> Written instruction 1: Copy the records line for line, beginning at the first line of the records and going on through the line that contains "pos(272,248)", with both of those lines included.

According to the Flink 1.12 documentation (
https://nightlies.apache.org/flink/flink-docs-release-1.12/dev/connectors/kafka.html),
it states to use FlinkKafkaSource when consuming from Kafka.

However, I noticed that the newer API uses KafkaSource, which uses
KafkaSourceBuilder and OffsetsInitializer.

Although I am on the Flink 1.12 codebase, I preemptively decided to use
KafkaSource instead in order to use the more advanced offsets feature. It
worked, until I deployed it to EMR and had to connect to AWS Kafka (MSK).

The logs show a few suspicious things.

1) The ConsumerConfig logs these properties:

security.protocol = PLAINTEXT
ssl.truststore.location = null
ssl.truststore.password = null
ssl.truststore.type = JKS

but I actually passed the following:

security.protocol = SSL
ssl.truststore.location = /etc/alternatives/jre/lib/security/cacerts
ssl.truststore.password = changeit
ssl.truststore.type = JKS

2) The job fails and this exception is thrown:

2022-02-03 00:40:57,239 ERROR
org.apache.flink.runtime.source.coordinator.SourceCoordinatorContext [] -
Exception while handling result from async call in
SourceCoordinator-Source: kafka sensor tags -> Sink: s3 sink. Triggering
job failover.

Word and element location records:

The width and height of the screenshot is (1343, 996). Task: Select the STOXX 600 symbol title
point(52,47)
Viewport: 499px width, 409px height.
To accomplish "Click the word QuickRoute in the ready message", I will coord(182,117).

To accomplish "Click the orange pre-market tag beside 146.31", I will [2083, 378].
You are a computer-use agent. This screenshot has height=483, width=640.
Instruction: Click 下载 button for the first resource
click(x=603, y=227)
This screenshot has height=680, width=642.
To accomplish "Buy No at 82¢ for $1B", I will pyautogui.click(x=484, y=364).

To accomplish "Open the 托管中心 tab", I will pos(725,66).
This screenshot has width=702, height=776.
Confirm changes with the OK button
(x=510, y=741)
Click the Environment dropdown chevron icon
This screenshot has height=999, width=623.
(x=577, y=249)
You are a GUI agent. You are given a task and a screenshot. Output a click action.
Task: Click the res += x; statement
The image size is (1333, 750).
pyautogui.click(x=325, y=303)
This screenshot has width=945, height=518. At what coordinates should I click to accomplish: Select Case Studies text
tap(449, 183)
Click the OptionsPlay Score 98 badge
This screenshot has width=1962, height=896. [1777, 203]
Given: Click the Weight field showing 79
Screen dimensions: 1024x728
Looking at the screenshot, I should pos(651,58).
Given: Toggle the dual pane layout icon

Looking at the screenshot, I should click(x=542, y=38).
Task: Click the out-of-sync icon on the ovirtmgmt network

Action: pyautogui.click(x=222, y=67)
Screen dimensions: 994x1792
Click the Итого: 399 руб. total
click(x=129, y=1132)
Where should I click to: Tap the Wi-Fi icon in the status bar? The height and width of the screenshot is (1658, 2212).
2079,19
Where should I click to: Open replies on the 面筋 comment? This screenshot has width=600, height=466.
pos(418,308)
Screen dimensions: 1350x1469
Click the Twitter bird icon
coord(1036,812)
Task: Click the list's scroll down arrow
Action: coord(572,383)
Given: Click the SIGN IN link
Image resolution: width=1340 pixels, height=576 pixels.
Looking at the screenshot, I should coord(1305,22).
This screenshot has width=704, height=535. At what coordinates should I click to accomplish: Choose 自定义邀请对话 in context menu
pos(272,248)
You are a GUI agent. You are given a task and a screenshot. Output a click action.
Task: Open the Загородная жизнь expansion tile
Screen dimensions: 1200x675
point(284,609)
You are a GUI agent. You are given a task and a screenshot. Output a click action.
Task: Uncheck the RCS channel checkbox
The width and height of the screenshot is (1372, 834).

> Written instruction 2: In the post about consuming from Kafka in Flink, rewrite the part starting with "According to the" and going on through "few suspicious things.", putting "EKS" wherever "EMR" appears.

> Final answer 1:
The width and height of the screenshot is (1343, 996). Task: Select the STOXX 600 symbol title
point(52,47)
Viewport: 499px width, 409px height.
To accomplish "Click the word QuickRoute in the ready message", I will coord(182,117).

To accomplish "Click the orange pre-market tag beside 146.31", I will [2083, 378].
You are a computer-use agent. This screenshot has height=483, width=640.
Instruction: Click 下载 button for the first resource
click(x=603, y=227)
This screenshot has height=680, width=642.
To accomplish "Buy No at 82¢ for $1B", I will pyautogui.click(x=484, y=364).

To accomplish "Open the 托管中心 tab", I will pos(725,66).
This screenshot has width=702, height=776.
Confirm changes with the OK button
(x=510, y=741)
Click the Environment dropdown chevron icon
This screenshot has height=999, width=623.
(x=577, y=249)
You are a GUI agent. You are given a task and a screenshot. Output a click action.
Task: Click the res += x; statement
The image size is (1333, 750).
pyautogui.click(x=325, y=303)
This screenshot has width=945, height=518. At what coordinates should I click to accomplish: Select Case Studies text
tap(449, 183)
Click the OptionsPlay Score 98 badge
This screenshot has width=1962, height=896. [1777, 203]
Given: Click the Weight field showing 79
Screen dimensions: 1024x728
Looking at the screenshot, I should pos(651,58).
Given: Toggle the dual pane layout icon

Looking at the screenshot, I should click(x=542, y=38).
Task: Click the out-of-sync icon on the ovirtmgmt network

Action: pyautogui.click(x=222, y=67)
Screen dimensions: 994x1792
Click the Итого: 399 руб. total
click(x=129, y=1132)
Where should I click to: Tap the Wi-Fi icon in the status bar? The height and width of the screenshot is (1658, 2212).
2079,19
Where should I click to: Open replies on the 面筋 comment? This screenshot has width=600, height=466.
pos(418,308)
Screen dimensions: 1350x1469
Click the Twitter bird icon
coord(1036,812)
Task: Click the list's scroll down arrow
Action: coord(572,383)
Given: Click the SIGN IN link
Image resolution: width=1340 pixels, height=576 pixels.
Looking at the screenshot, I should coord(1305,22).
This screenshot has width=704, height=535. At what coordinates should I click to accomplish: Choose 自定义邀请对话 in context menu
pos(272,248)

> Final answer 2:
According to the Flink 1.12 documentation (
https://nightlies.apache.org/flink/flink-docs-release-1.12/dev/connectors/kafka.html),
it states to use FlinkKafkaSource when consuming from Kafka.

However, I noticed that the newer API uses KafkaSource, which uses
KafkaSourceBuilder and OffsetsInitializer.

Although I am on the Flink 1.12 codebase, I preemptively decided to use
KafkaSource instead in order to use the more advanced offsets feature. It
worked, until I deployed it to EKS and had to connect to AWS Kafka (MSK).

The logs show a few suspicious things.